§ Provided text
= = = =

NO RIGHTS AS SHAREHOLDER PRIOR TO CONVERSION

For the avoidance of doubt, the Holder hereby acknowledges and agrees that it has not been conferred with any of the rights of a shareholder of the

Company, including the right to vote as such, by any of the provisions hereof or any right (a) to vote for the election of directors or upon any matter submitted
to shareholders at any meeting thereof, (b) to give or withhold consent to any corporate action (whether upon any recapitalization, issuance of shares,
reclassification of shares, change of par value, or change of shares to no par value, consolidation, merger, scheme of arrangement, conveyance, or otherwise),
(c) to receive notice of meetings or to receive in-kind dividends or subscription rights or otherwise, and that it will have no such rights until this Note will
have been converted in whole and all ADSs issuable upon the whole conversion hereof will have been issued, as provided for in this Note.

ARTICLE 9

NOTE TRANSFERS AND CANCELLATIONS

9.1.                            Register. The Company will maintain or cause to be maintained at its principal executive offices (or such other office or place designated by
the Company and notified to the Holders at least five Business Days prior to the effective date of such designation), a register (the “Register”) for this Note in
which the Company (or an agent designated by the Company and notified to the Holders at least five Business Days prior to the effective date of such
designation) will act as registar (the “Registrar”). The Registrar will maintain and keep the Register open for recording during business hours on Business
Days and record in the Register the name and address of the Holder in whose name this Note has been issued (including the name and address of each
transferee) and the outstanding principal amount of the Note held by such Holder.

= = = =

§ Material shown

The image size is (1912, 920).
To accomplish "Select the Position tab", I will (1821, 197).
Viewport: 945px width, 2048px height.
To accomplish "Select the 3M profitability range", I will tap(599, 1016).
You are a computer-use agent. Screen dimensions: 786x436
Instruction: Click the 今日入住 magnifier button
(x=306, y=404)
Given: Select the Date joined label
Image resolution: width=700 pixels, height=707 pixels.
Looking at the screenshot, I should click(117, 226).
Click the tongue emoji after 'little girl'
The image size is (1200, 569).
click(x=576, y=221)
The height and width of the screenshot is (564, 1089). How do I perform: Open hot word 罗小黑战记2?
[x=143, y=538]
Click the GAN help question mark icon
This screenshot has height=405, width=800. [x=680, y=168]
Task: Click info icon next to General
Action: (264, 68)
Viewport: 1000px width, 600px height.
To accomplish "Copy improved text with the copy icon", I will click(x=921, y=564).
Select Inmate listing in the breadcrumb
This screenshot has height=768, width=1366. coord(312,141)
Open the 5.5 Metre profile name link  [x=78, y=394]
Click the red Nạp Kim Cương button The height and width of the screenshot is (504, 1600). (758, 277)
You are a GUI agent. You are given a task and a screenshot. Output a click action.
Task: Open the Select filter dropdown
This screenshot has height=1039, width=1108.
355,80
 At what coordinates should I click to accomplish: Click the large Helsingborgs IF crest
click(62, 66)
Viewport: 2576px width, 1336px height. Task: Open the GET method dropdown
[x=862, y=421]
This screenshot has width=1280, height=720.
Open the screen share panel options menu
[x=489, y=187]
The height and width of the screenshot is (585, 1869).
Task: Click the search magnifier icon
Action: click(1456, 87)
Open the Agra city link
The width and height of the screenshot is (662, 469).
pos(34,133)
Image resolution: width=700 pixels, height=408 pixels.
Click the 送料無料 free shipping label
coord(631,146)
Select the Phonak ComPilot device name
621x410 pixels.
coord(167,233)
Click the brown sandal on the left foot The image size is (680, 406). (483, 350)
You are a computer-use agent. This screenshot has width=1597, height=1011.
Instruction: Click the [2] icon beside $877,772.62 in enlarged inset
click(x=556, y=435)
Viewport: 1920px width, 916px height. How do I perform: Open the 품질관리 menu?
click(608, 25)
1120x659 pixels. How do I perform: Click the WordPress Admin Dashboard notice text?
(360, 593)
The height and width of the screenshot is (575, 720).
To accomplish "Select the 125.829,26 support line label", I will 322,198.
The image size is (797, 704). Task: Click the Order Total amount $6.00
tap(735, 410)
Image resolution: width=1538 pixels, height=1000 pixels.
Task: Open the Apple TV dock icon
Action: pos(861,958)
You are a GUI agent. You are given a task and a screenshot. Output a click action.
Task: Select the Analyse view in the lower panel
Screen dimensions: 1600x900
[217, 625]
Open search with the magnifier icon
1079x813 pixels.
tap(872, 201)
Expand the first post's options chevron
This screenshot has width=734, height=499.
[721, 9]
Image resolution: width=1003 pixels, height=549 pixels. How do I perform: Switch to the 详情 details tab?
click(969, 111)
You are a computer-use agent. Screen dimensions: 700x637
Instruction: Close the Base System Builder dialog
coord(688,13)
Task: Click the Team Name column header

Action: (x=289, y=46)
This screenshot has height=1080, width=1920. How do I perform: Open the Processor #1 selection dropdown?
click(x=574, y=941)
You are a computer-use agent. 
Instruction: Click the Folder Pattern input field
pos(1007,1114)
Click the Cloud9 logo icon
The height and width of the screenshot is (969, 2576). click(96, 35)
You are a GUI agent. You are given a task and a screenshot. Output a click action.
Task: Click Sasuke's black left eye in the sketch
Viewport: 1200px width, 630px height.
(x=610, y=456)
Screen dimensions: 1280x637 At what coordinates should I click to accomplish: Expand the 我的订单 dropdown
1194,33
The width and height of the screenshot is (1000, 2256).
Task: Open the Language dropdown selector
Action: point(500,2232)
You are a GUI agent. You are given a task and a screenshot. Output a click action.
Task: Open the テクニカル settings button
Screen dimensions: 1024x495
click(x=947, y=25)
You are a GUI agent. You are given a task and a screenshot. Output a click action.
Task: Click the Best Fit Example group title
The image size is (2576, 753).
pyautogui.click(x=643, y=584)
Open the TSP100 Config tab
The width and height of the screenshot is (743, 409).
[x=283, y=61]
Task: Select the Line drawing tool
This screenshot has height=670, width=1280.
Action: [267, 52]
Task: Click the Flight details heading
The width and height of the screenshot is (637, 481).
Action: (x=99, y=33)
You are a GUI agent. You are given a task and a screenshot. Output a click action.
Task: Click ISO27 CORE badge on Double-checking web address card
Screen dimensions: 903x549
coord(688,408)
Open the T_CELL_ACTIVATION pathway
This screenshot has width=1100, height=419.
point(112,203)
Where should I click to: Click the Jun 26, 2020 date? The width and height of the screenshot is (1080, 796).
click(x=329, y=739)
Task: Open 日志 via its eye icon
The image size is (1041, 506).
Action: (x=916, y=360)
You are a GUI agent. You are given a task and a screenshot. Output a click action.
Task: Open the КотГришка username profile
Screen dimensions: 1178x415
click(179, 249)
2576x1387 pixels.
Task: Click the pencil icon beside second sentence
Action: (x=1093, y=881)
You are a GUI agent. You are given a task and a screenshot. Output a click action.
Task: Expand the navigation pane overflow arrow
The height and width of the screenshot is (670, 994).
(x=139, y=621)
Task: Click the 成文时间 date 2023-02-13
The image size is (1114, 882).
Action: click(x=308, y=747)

= = = =

§ Your tasks
a: List the lettered rights (a) through (c) that the note excerpt says the Holder has not been given.
b: Write a continuation of the note excerpt that picks up right after its final sentence.

§ Final results
a:
(a) the right to vote for the election of directors or upon any matter submitted to shareholders at any meeting thereof
(b) the right to give or withhold consent to any corporate action (whether upon any recapitalization, issuance of shares, reclassification of shares, change of par value, or change of shares to no par value, consolidation, merger, scheme of arrangement, conveyance, or otherwise)
(c) the right to receive notice of meetings or to receive in-kind dividends or subscription rights or otherwise

b:
9.2.                            Registration of Transfers and Exchanges. Prior to due presentment for transfer to the Registrar of this Note Certificate, the Company and the

Registrar may treat the Holder in whose name this Note is duly registered on the Register as the owner hereof for the purpose of receiving payment as herein
provided and for all other purposes, including determination of the outstanding principal amount, whether or not this Note is overdue, and neither the
Company nor any such Registrar will be affected by notice to the contrary. This Note may be assigned or sold in whole or in part only by registration of such
assignment or sale on the Register. Upon its receipt of (i) a duly filled in and executed Note transfer request in the form attached as Exhibit D (a “Transfer
Notice”) to assign or sell all or part of this Note by the Holder and this Note Certificate and (ii) delivery of this Note Certificate (together with any necessary
endorsements) to the Registrar at the place where the Register is kept on any Business Day together with the delivery of any other document(s) required by
this Note, the Registrar will record the information contained therein in the Register and the Registrar will issue or cause to be issued one or more new Note
Certificates in the same aggregate principal amount as the outstanding principal amount of the surrendered Note Certificate to the designated assignee or
transferee.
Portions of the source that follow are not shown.